→ **Exercise requirements**:
Everything below from the line with "The height and" through the line with "Where should I" must be retyped exactly, except the pictures.

### Provided entries ###

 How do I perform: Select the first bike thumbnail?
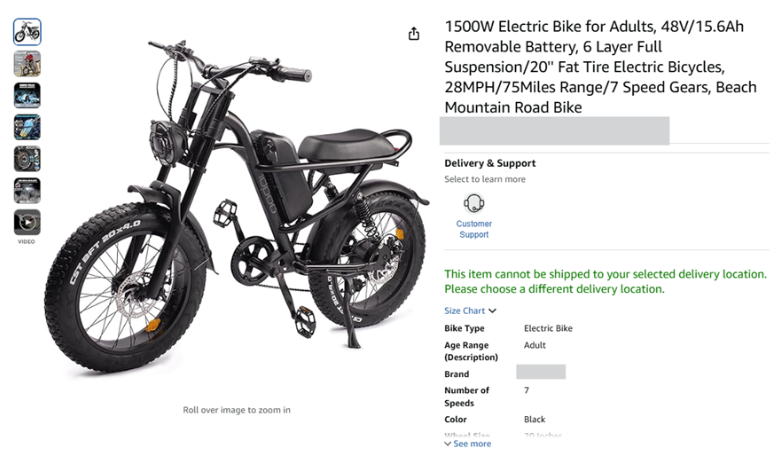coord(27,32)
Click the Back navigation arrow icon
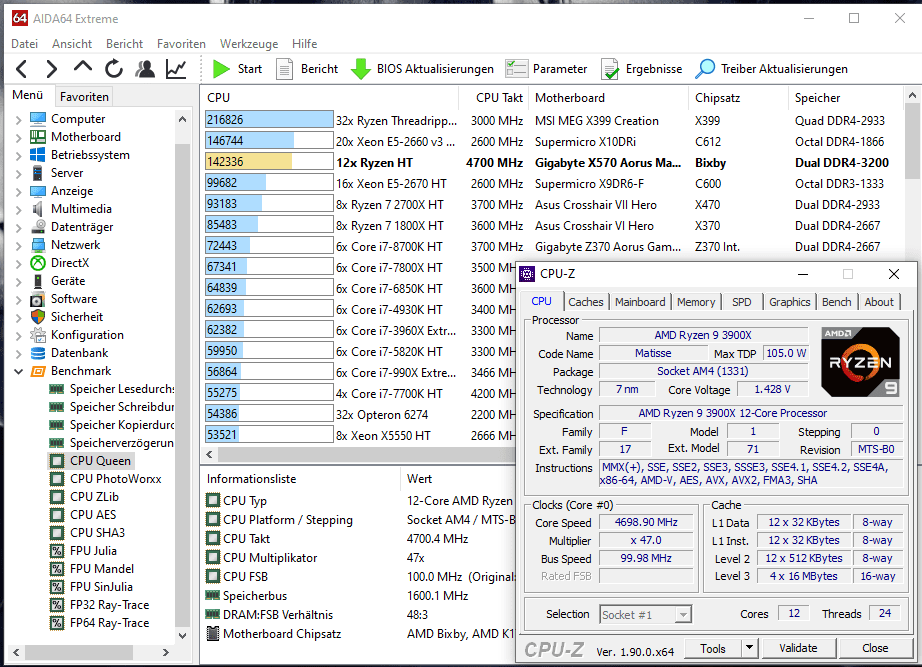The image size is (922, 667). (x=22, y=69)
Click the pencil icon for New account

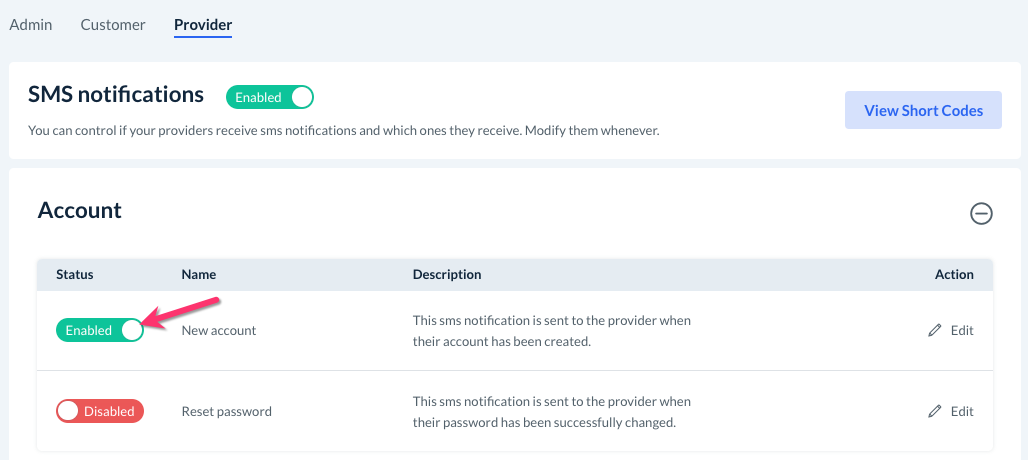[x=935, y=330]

###
### Provided entries ###

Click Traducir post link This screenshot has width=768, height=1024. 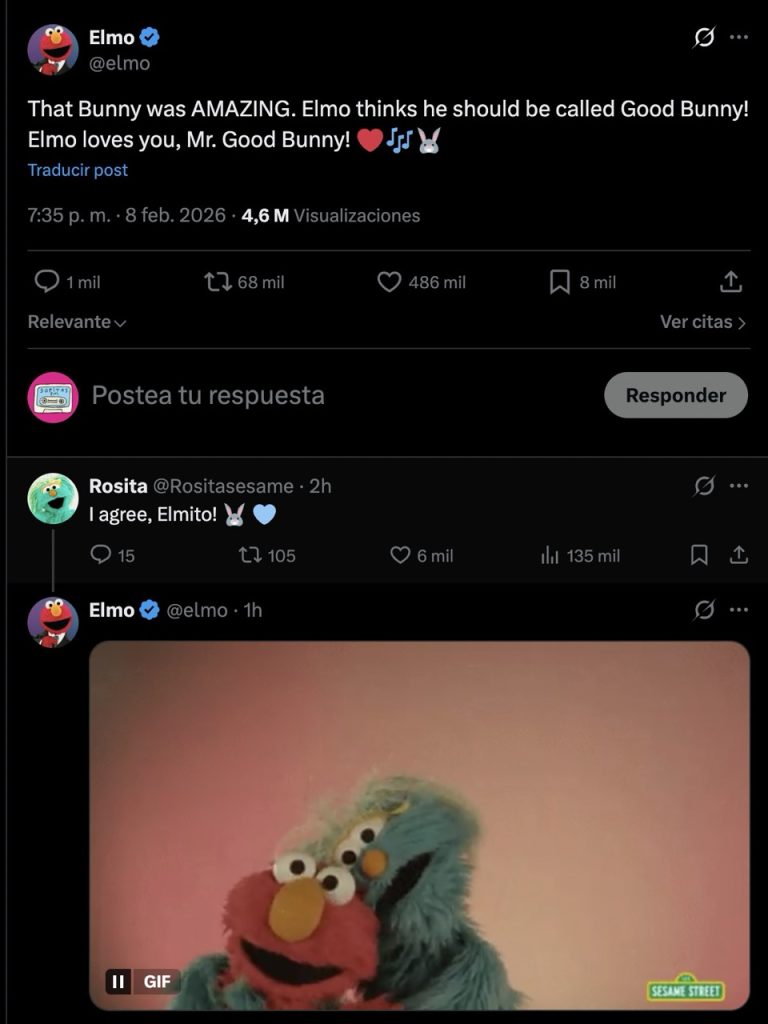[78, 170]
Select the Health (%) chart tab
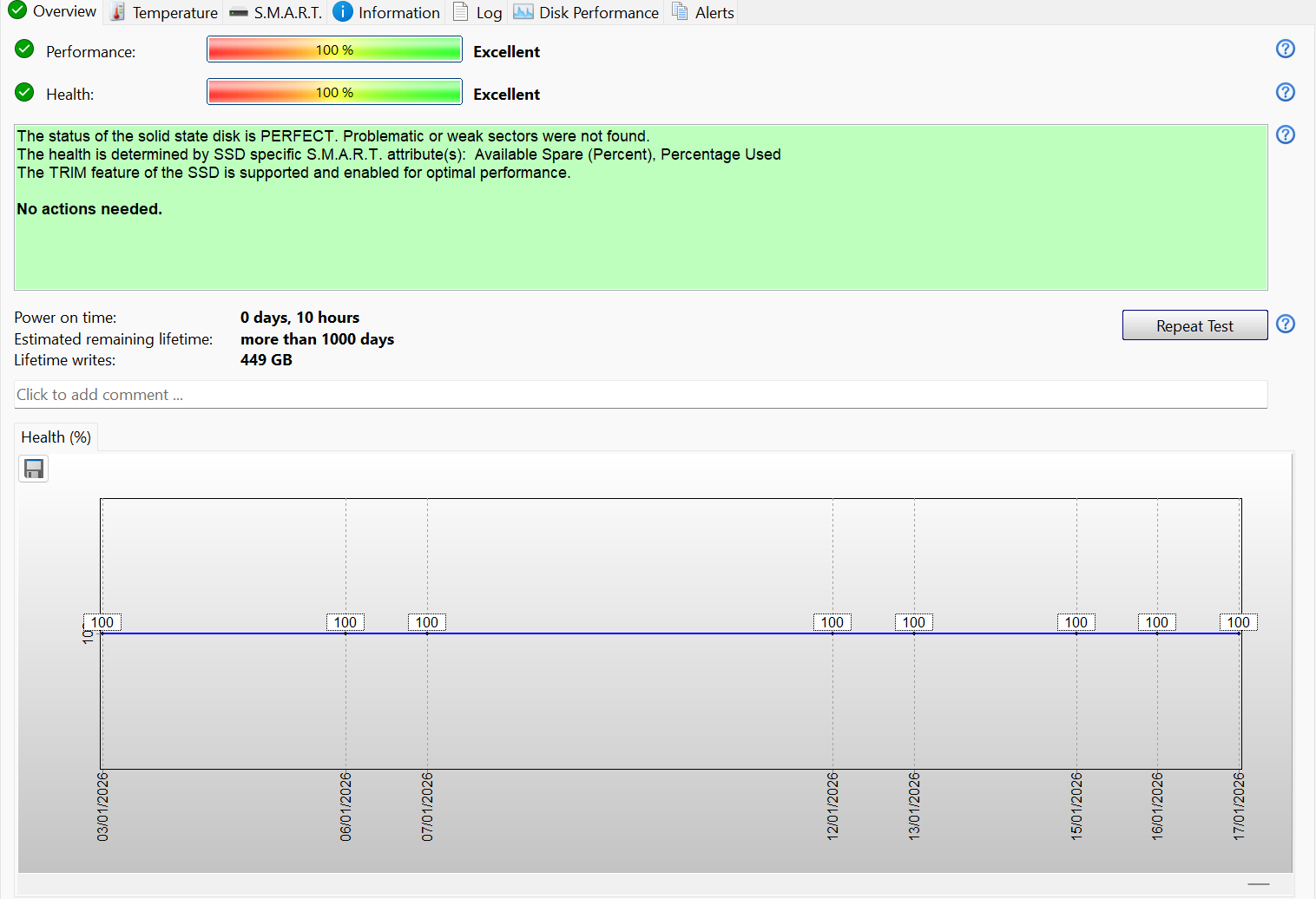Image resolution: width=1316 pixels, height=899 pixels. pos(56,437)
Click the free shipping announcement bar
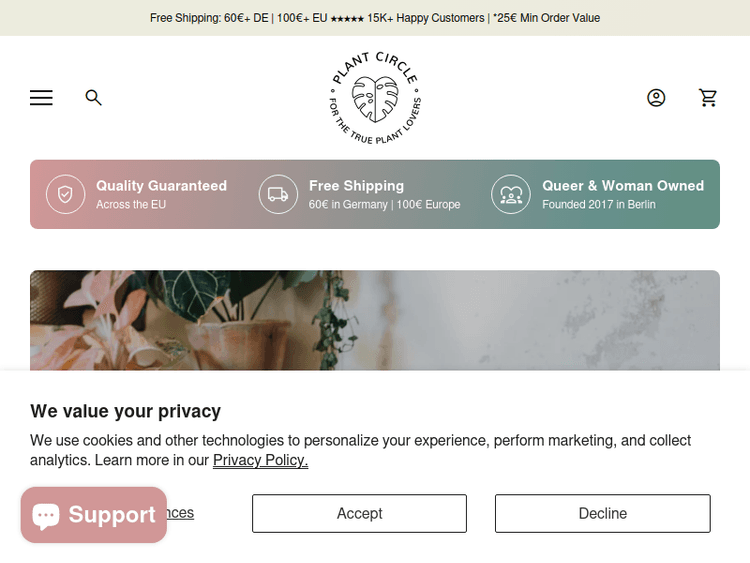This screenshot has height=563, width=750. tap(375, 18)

###
### Provided entries ###

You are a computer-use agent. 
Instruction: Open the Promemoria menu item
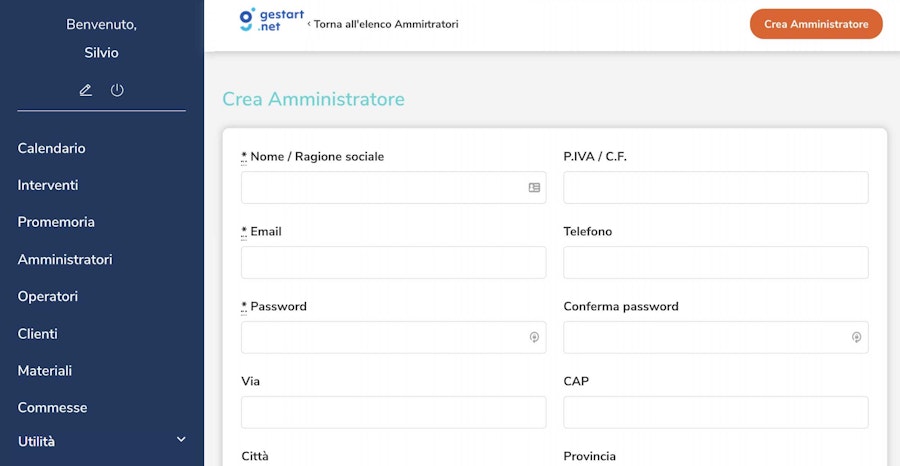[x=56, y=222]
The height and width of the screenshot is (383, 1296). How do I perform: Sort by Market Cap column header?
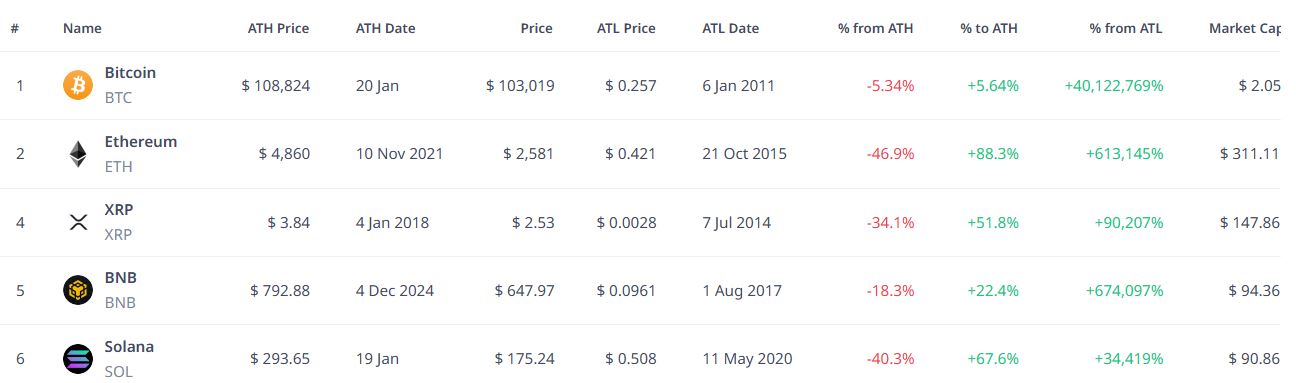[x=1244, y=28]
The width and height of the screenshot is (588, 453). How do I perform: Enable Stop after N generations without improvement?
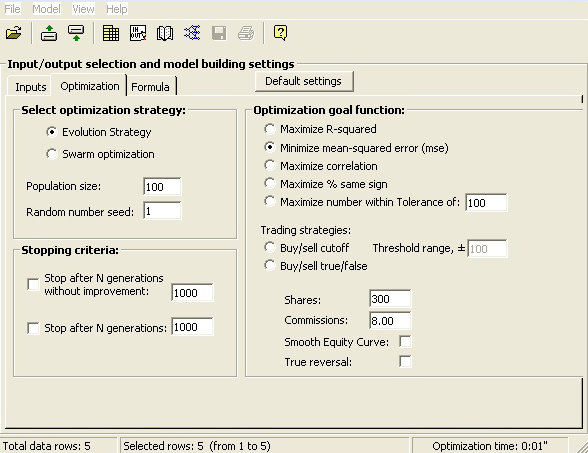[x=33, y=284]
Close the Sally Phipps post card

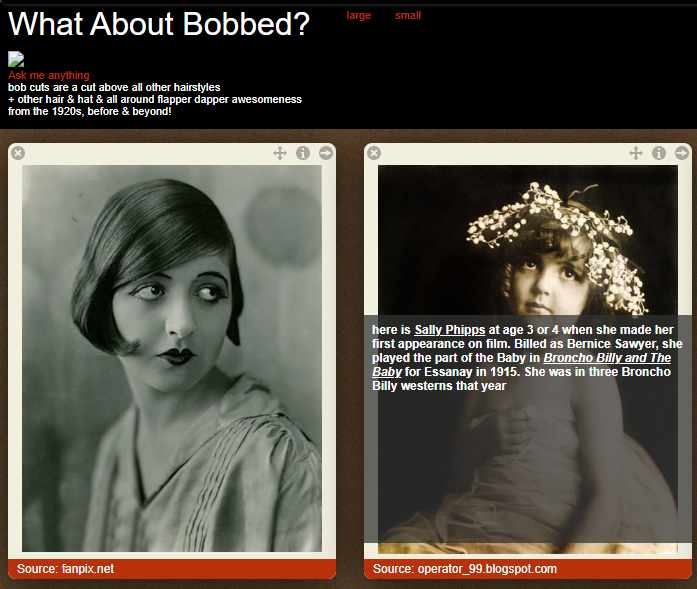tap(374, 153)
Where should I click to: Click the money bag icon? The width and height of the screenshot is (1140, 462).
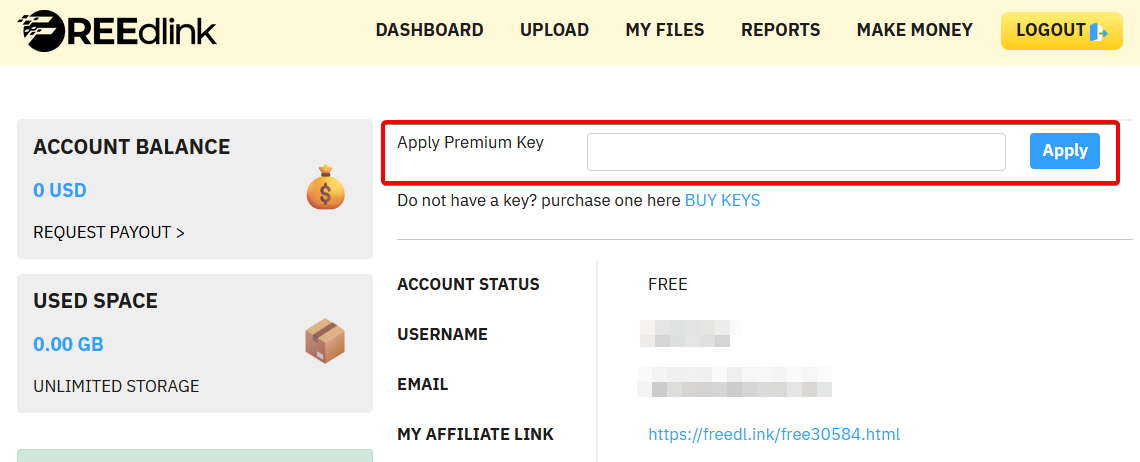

###

→ **Written solution**:
The height and width of the screenshot is (383, 1296). How do I perform: Sort by Market Cap column header?
[x=1244, y=28]
The width and height of the screenshot is (588, 453). How do I perform: Enable Stop after N generations without improvement?
[x=33, y=284]
Close the Sally Phipps post card

tap(374, 153)
Where should I click to: Click the money bag icon? The width and height of the screenshot is (1140, 462).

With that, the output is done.